-------- GIVEN TEXT

“You cannot restore the fiscal integrity and competitive posture of this state unless you do three things: first, reduce state spending in absolute dollar terms; second, renegotiate state employee benefit arrangements in a manner that is fair to employees, retirees and the taxpayers who must pay the tab; third, right size state government and revise its operational practices. We also need to engage in regulatory relief and tax reform and other actions, but these three actions are critical.”
That is Dave
Walker, speaking more or less off the cuff. This is standard conservative –
i.e. Chicago School – economic doctrine.
A Republican running for Lieutenant Governor, Mr. Walker
does not pull his punches. But because he is vying for a position comparable to
John Nance Garner’s colorful description of the office of the Vice President,
the punches land softly on the opposition. Mr. Garner, Franklin Roosevelt’s
Vice President, once described his largely ceremonial duties in scatological
terms that would be frowned upon even today: He said of the Vice Presidency-- “It
isn’t worth a warm bucket of spit.” Cleaned up by the usual Puritans, this is
how Mr. Garner's estimation of the VP office has come down to us. Mr. Garner had not
mentioned “spit” but rather another unmentionable body fluid.
Within the state, the lieutenant governor’s position is
comparable to that of the Vice Presidency. Some people think it’s not worth
much more than Mr. Garner's estimation of his own position. The Lieutenant
Governor, like the Vice President, is at the beck and call of the chief
executive; he presides over the legislature when it is in session and may
decide split votes, a remote possibility in Connecticut’s one-party state. The
Democratic hegemony in the state’s General Assembly is longstanding, and
Democrats now control the chief executive office for the first time in
twenty-three years. Republicans are within striking distance in the Senate, and
some polls indicate that the gubernatorial slot may be up for grabs.
Mr. Walker is highly overqualified for the position he is
seeking. Asked why he is not running for
governor, he tips his hat genteelly to precedence. It is very unusual, not to
mention ungracious, in Connecticut politics for newcomers to successfully storm
the Bastille. The normal practice is to wait your turn in the usual line of
succession.
Because the position is not an appointive one, Lieutenant
Governors run independently of governors, which means that the governor
occasionally may be yoked with a partner whose political vision is at cross-purposes
to his own. When Governor Jodi Rell,
herself a Lieutenant Governor, stepped into former Governor John Rowland’s
empty shoes, her Lieutenant Governor for a time was, by the luck of the draw,
Kevin Sullivan, a Democratic Party stalwart who served in the slot for three
years before being replaced by Republican Michael Fedele. Because the
Lieutenant Governor position traditionally has been for the most part worth
little more politically than a warm bucket of spit, the Democratic Party
interloper was not able to do permanent damage to Mrs. Rell, still the most
popular governor of the last four, including Governor Dannel Malloy, whose
popularity ratings during his first term in office may accurately be termed
worth little more than a warm bucket of spit.
Mr. Malloy’s problem is more than the economy -- stupid. The
national economy recovered from the Great Recession three years ago,
but Connecticut has not, and it is instructive to ask why.

----------------
-------- ENTRIES PROVIDED

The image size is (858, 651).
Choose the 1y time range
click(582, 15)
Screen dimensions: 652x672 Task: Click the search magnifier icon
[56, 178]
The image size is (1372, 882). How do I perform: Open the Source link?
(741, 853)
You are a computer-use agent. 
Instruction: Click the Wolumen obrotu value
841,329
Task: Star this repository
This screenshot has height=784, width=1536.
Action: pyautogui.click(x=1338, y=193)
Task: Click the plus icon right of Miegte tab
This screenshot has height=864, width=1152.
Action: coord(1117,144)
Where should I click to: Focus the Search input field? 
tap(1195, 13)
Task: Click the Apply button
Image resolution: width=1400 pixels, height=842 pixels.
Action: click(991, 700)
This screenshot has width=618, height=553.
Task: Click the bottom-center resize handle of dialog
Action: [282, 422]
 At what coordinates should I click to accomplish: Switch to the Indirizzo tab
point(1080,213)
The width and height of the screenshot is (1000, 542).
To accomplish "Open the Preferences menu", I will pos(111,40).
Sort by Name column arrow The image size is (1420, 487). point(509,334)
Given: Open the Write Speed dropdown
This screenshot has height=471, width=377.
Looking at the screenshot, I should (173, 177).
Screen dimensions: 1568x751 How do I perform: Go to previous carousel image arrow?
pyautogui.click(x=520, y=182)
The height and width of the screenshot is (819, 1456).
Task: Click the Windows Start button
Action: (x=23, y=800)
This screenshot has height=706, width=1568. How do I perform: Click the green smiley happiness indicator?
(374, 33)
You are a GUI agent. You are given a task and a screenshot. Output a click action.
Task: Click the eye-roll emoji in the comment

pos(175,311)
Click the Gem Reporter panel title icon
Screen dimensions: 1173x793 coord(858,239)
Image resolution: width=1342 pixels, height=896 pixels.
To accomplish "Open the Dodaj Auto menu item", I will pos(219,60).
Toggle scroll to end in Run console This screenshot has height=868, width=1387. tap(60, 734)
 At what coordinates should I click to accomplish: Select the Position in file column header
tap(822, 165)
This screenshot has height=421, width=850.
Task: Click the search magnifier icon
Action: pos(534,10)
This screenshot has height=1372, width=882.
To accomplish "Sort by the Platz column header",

----------------

— TASK SET —
A. Can you sum up the commentary on Dave Walker in two sentences?
B. How would you render this sentence from the commentary on Dave Walker in Spanish: "The national economy recovered from the Great Recession three years ago, but Connecticut has not, and it is instructive to ask why."

— SOLUTIONS TO EACH TASK —
A. Dave Walker, a Republican running for Lieutenant Governor, argues that restoring the state's fiscal integrity requires cutting state spending in absolute dollar terms, renegotiating state employee benefits, and right-sizing state government. The commentary likens the Lieutenant Governor's largely subordinate office to the Vice Presidency, which John Nance Garner called not worth a warm bucket of spit, and notes that Connecticut has not recovered from the Great Recession although the national economy has.

B. La economía nacional se recuperó de la Gran Recesión hace tres años, pero Connecticut no, y es instructivo preguntarse por qué.